Thursday, February 02, 2006

Do Digital Singles Cut Into Album Sales?

The New York Times has a good story about the music industry continuing to dither over sales of digital singles. It includes one amazing fact: Survivor's "Eye of the Tiger" has sold 275,000 copies online (and it's my nephew's favorite song OF ALL TIME!). Labels are petrified this will cut into sales of greatest hits collections. But even members of Survivor realize a lot of people might want that song but would never, ever buy a CD of theirs.

In short, record companies strangled to death the singles market -- one of the key ways young people were introduced to music and a great way to break new bands. iTunes singlehandedly revived it and now labels will gross billions of dollars off of sales they had given up for dead just five years ago.
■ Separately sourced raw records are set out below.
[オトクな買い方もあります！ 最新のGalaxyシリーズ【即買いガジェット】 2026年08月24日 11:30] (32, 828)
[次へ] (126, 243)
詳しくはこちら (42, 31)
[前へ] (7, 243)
Not to mention ring tones, another source of literally $1 billion in sales and counting. Record companies (and movie studios and TV networks) are truly idiots when it comes to exploring new ways of making money.

Here's a short tip: make your stuff easy to buy in any way, shape or form that people want to buy it in. Odious restrictions (like CDs that can't be ripped for playing on an Ipod) are stupid and bad. Got it?

2 comments:

NYCD Online said...

Of course downloading songs at 99 cents a pop is a great way to revive the single as a valid commercial entity. And just as obviously, if the major labels would put some promotional muscle behind album-oriented acts, people would have a reason to go into record stores again. Instead, we're being spoonfed one ephemeral one-shot after another, and then being told by the labels that nobody likes CDs anymore.

Michael in New York said...

Soupercollider, I almost did an extra post just to mock that idiotic statement. Glad you did it for me.